From the Middle Ages until the 20th century, the island (together with its neighbour Gaukværøya) was a busy seaport and centre for local fishermen.

There were 71 inhabitants registered on Litløya in 1865. Fishing was the main source of income for the residents and when the cod arrived in springtime many regional neighbours came flocking to take part. In 1895, there were 875 fishermen registered at Litløya and Gaukværøya, and in 1890 there were 880 inhabitants registered. These numbers probably included fishermen from other municipalities who were living there temporarily.

Once inhabitants on the "mainland" (the large Langøya island) got electricity, water, and phone connections and boats became motorised, many inhabitants left the islands for a more comfortable life. Those who stayed on the island were offered government support to move to the "mainland" in the 1950s. Since then, the island has been virtually uninhabited and some remains of the houses still exist. Currently, the island's only permanent inhabitant is the owner of Litløy Lighthouse, though various support staff are often present to help with renovations and daily tasks.
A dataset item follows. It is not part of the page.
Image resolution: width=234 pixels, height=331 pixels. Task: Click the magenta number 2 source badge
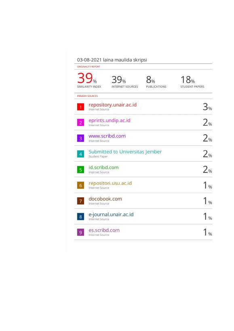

The lighthouse currently offers overnight accommodation for visitors as well.

==Attractions==
There is also a cave on Litløya, called «Trollhola». This means "Cave of the troll". The cave is 40 m deep and can be explored with a flashlight or headlamp. Access to the cave is slightly cumbersome. The cave was formed whilst this part of the island was under water, possibly 100,000 years ago, according to NGU, Norsk Geologisk Undersøkelse.

The county archaeologist visited Litløya and Gaukværøya in the spring of 2010. Several sites from the Stone Age, Iron Age, and Middle Ages were identified, including two farms and a grave that possibly contains a boat. A coastal path is currently being established in order to share the current knowledge of the island with visitors.